*** READING TEXT
12.         The Company held its Special Meeting on December 14, 2020. As of the record date of the Special Meeting, there were an aggregate of 16,100,613 shares of the Company’s common stock outstanding and entitled to vote. Of those shares, 12,219,363 were shares of Class A common stock and 3,881,250 were shares of Class B common stock.

 

13.         At the Special Meeting, 12,630,036 shares, or approximately 78% of the then-outstanding shares of the Company’s common stock entitled to vote, were represented in-person or by proxy, constituting a quorum to conduct business at the Special Meeting. As disclosed in the Company’s December 14, 2020 Form 8-K (Exhibit D, the “Results Form 8-K”), the Share Increase Amendment received the affirmative vote of 11,785,822 shares, or approximately 73% of the outstanding shares entitled to vote at the Special Meeting. Ex. D at 5. The proposal to approve and adopt the New Certificate of Incorporation, which included the Share Increase Amendment, received the affirmative vote of 12,335,294 shares, or approximately 77% of the outstanding shares entitled to vote at the Special Meeting. Id. at 3. As a result, the Company believed in good faith that the New Certificate of Incorporation and the Share Increase Amendment received the requisite stockholder approval.

 

14.         Although the 2020 Proxy Statement did not specify that a separate vote of the Class A common stock was required for the Share Increase Amendment, approximately 65% of the outstanding shares of Class A common stock approved the Share Increase Amendment.2 And with respect to approval of the New Certificate of Incorporation as a whole, approximately 69% of the outstanding shares of Class A common stock approved the New Certificate of Incorporation.3

 

15.         On January 7, 2021, the Merger was consummated and the New Certificate of Incorporation was filed with the Delaware Secretary of State.
******
*** LISTING
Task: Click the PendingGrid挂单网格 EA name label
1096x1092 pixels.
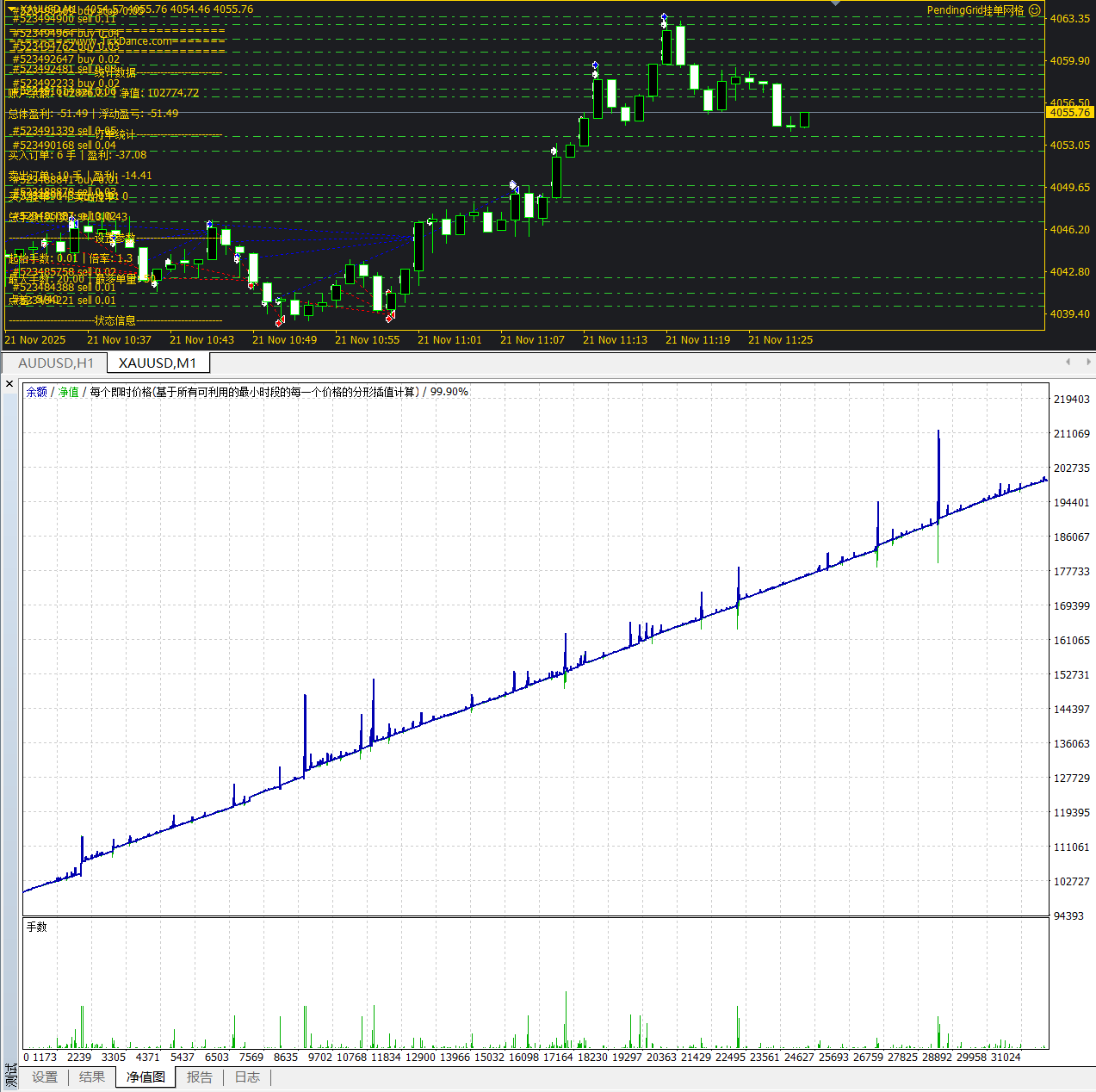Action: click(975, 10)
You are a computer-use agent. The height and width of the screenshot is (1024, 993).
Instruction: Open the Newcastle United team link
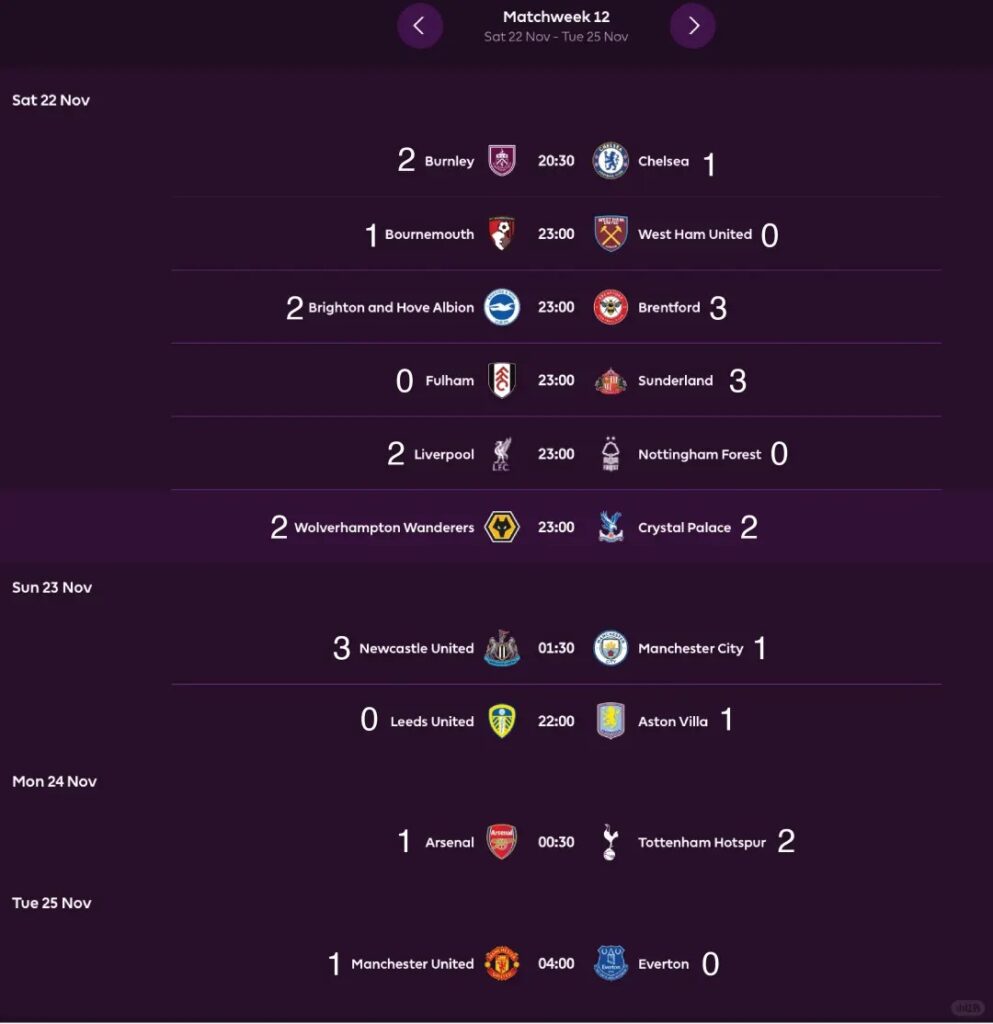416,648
******
THINGS TO DO:
1) Reproduce the portion of the special meeting passage starting at "12.         The Company held" and ending at "B common stock.".
2) Render this sentence from the special meeting passage into French: "On January 7, 2021, the Merger was consummated and the New Certificate of Incorporation was filed with the Delaware Secretary of State."
3) Write the next part of the special meeting passage, picking up after its final sentence.
The records were drawn from a separate source unrelated to the special meeting passage.

EXERCISE RESPONSES:
1)
12.         The Company held its Special Meeting on December 14, 2020. As of the record date of the Special Meeting, there were an aggregate of 16,100,613 shares of the Company’s common stock outstanding and entitled to vote. Of those shares, 12,219,363 were shares of Class A common stock and 3,881,250 were shares of Class B common stock.

2) Le 7 janvier 2021, la Fusion a été réalisée et le Nouveau certificat de constitution a été déposé auprès du secrétaire d'État du Delaware.

3)
 

16.         Immediately prior to the Merger, each share of the Company’s Class B common stock converted into one share of Class A common stock. Then, at the effective time of the New Certificate of Incorporation, each share of Class A common stock (including the shares of Class B common stock that had converted into Class A common stock), was reclassified into a share of common stock (the “Reclassification”). As a result, after the closing of the Merger, the Company had 46,231,025 shares of common stock outstanding. The Company’s common stock now trades on the NASDAQ under the ticker symbol “LSEA.”

 


2 11,785,822 shares of common stock voted in favor of the Share Increase Amendment. Assuming all of the holders of Class B common stock were present and voted in favor of the Share Increase Amendment, at least 7,904,572 of the 12,219,363 shares of Class A common stock (that is, a majority of the shares of Class A common stock outstanding on the record date), voted in favor of the Share Increase Amendment.

 

3 12,335,294 shares of common stock voted in favor of Proposal No. 3, approving the New Certificate of Incorporation. Assuming all of the holders of Class B common stock were present and voted in favor, at least 8,454,044 of the 12,219,363 shares of Class A common stock (that is, a majority of the shares of Class A common stock outstanding on the record date), voted in favor of the New Certificate of Incorporation.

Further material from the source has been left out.